▸ **What is expected**:
Please reproduce the rows between the lines holding "Where should I" and "(x=858, y=532)", inclusive, with every coordinate in the answers shifted by 94. Leave the pictures out.

▸ **Stored data**:
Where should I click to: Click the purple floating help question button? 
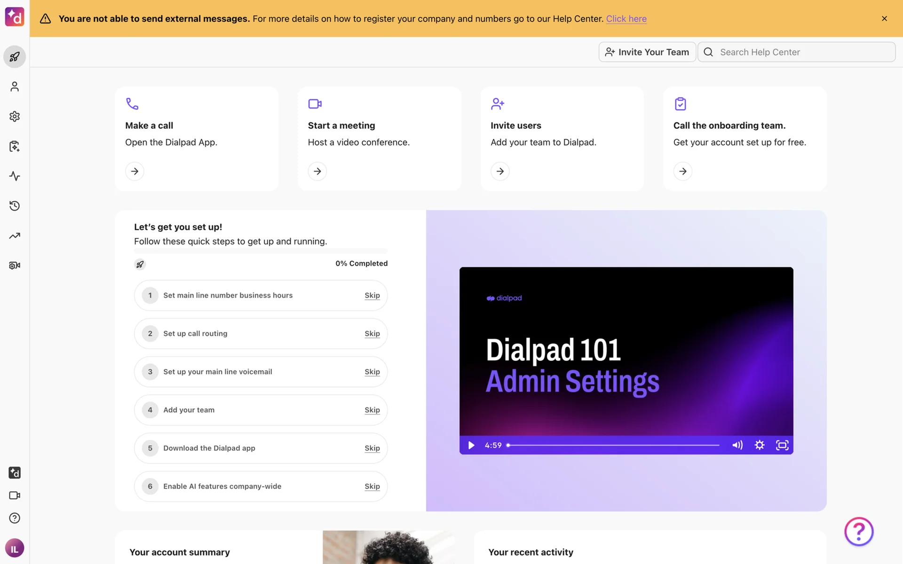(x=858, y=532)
* * *
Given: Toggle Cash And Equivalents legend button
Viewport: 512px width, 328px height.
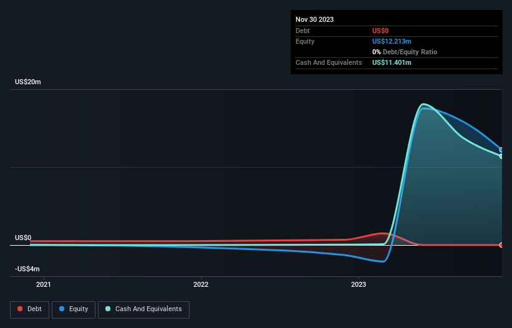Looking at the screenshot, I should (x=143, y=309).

▸ **Output of the task**:
Where should I click to: Click the purple floating help question button? 
(x=952, y=626)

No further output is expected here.